Un autre des pays engagés dans le conflit mondial a en revanche cherché à "gonfler" ses pertes. Pour les États-Unis, Antoine Prost a établi que l'estimation traditionnelle était surévaluée. "D'ordinaire pour les Américains, on recense entre 110 000 et 120 000 morts, mais j'ai découvert qu'il y avait 35 000 morts qui ont succombé à la grippe espagnole dans des hôpitaux aux États-Unis et qui n'avaient jamais traversé l'Atlantique pour venir se battre. Ils sont morts avant", explique-t-il. "Les Américains avaient intérêt à maximiser leur nombre de pertes pour montrer aux autres qu'ils étaient aussi une armée à part entière".

Restituer ou ne pas restituer les corps ?

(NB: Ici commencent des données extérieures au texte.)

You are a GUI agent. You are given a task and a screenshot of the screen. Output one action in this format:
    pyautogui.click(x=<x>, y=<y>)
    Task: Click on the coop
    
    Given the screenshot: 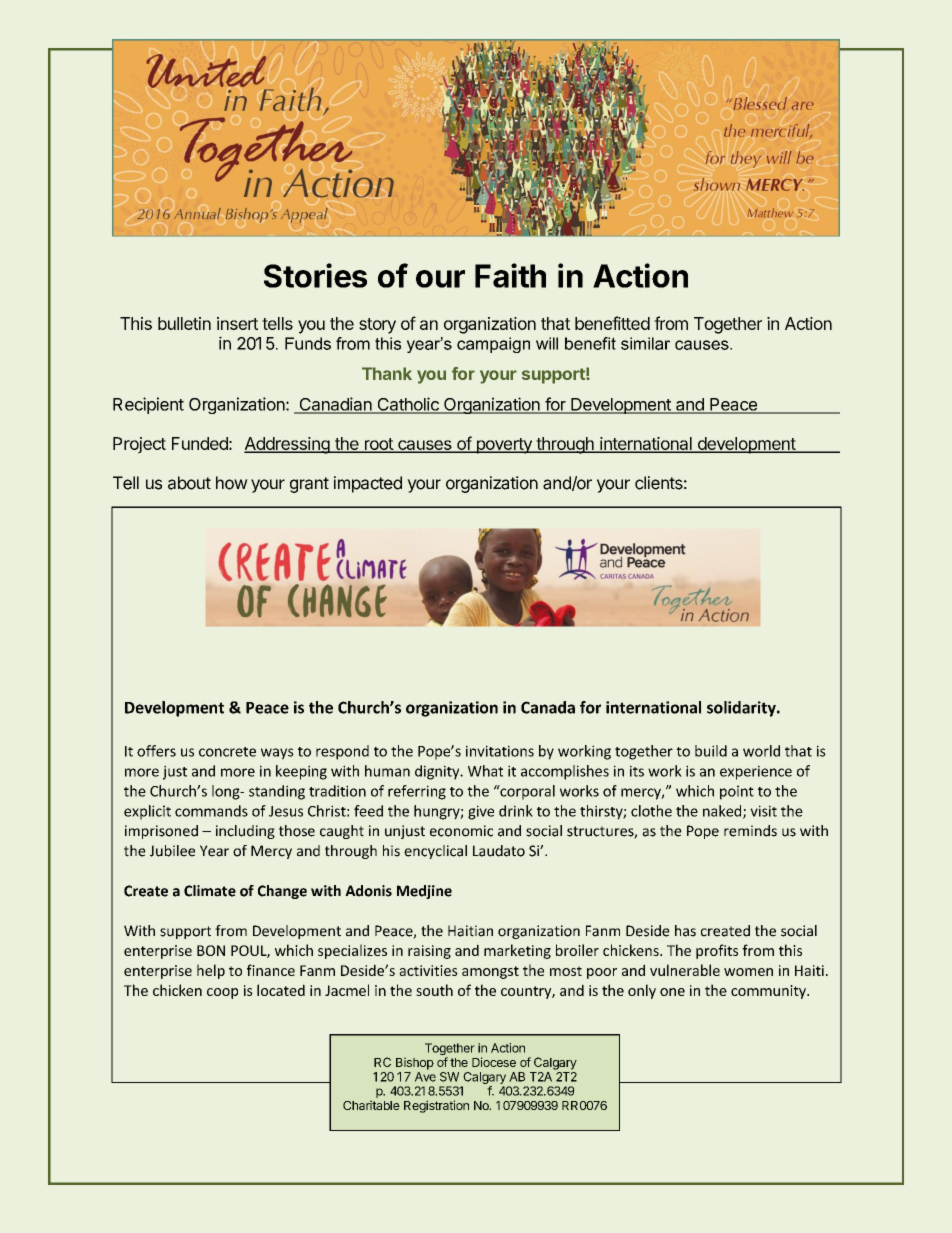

Dans son étude intitulée "Death", le professeur français décrit également les différences frappantes entre les pays dans le traitement de ces millions de dépouilles : "Si la préoccupation d'enterrer les morts est à la fois précoce et partagée, les réalisations diffèrent d'une armée à l'autre". Le Royaume-Uni a ainsi eu très rapidement le souci de s'occuper de "ses enfants" tombés au combat. Dès 1917, la Imperial War Graves Commission s'est mise en place pour créer des cimetières sur les différents fronts. Il n'était alors pas question de rapatrier les corps : "Tous les morts de l'empire britannique, Anglais mais aussi Écossais, Canadiens, Australiens, sont sur le continent. Les Britanniques ont adopté ce principe démocratique car s'ils permettaient à certaines familles de récupérer les corps, ce sont seulement les familles les plus riches qui auraient pu le faire".

De l'autre côté de la Manche, la France s'est montrée beaucoup moins organisée. Ce n'est qu'en novembre 1918 qu'une commission nationale a été créée pour s'occuper de ce problème et statuer sur la restitution des corps. Mais à l'époque, comme le raconte le dernier Prix Goncourt Pierre Lemaitre, dans son roman "Au Revoir, là haut", des familles étaient déjà sur les champs de bataille à la recherche des cadavres de leurs proches. "Elles n'avaient pas le droit, mais si elles possédaient de l'argent, elles pouvaient s'entendre avec des entrepreneurs des pompes funèbres plus ou moins véreux. Il y avait un trafic énorme", raconte l'historien. Face à la pression de l'opinion publique, les autorités françaises n'ont alors plus eu d'autres choix que d'aller dans le sens des familles. Deux cent quarante mille corps identifiés et réclamés ont ainsi été rapatriés dans leur région d'origine, tandis que les autres ont été inhumés dans des cimetières militaires.

Des cimetières bien différents

Là encore, Antoine Prost note des différences nationales très nettes. Alors que les 832 cimetières britanniques paysagés sont entretenus en France par plus de 1 000 jardiniers, ceux des Français sont réalisés pour parer au plus vite et construits à l'économie. Ce n'est qu'en 1931 qu'une loi fut votée pour accorder 50 millions de francs pour embellir les cimetières et remplacer les croix de bois par des nouvelles en béton armé. "Le Royaume-Uni était plus respectueux des individus", constate-il. "L'une des raisons, c'est que l'armée anglaise n'était pas, au début, soumise à la conscription. Jusqu'en 1916, les soldats qui sont venus se battre en Picardie ou dans la Somme étaient des volontaires. D'une certaine manière, ils ont le droit à plus d'égard que les Français qui, après tout, ne pouvaient pas faire autrement".

Pour les tombes des soldats Allemands, la France, qui en vertu du Traité de Versailles devait entretenir les sépultures des militaires tombés sur son territoire, s'est bien sûr contentée du minimum. L'armée tricolore a notamment évité d'implanter les cimetières allemands "dans des espaces qu'elle tenait pour sacré" et leur a "affecté des terrains peu étendus, ce qui a obligé à créer des tombes semi-collectives".

Ces différences entre les morts seront bientôt en partie effacées. Le 11 novembre 2014, le président François Hollande inaugurera à Notre-Dame-de-Lorette, dans le Pas-de-Calais, un mémorial international. Sur un immense anneau, 600 000 noms de soldats tombés sur les champs de bataille de la région entre 1914 et 1918 seront inscrits par ordre alphabétique et toute nationalité confondue. Pour la première fois, Français, Anglais, Allemands, Canadiens, Écossais, Gallois, Irlandais, Australiens, Néo-Zélandais, Sud-Africains, Indiens, Belges, Portugais, Russes ou encore Roumains seront réunis.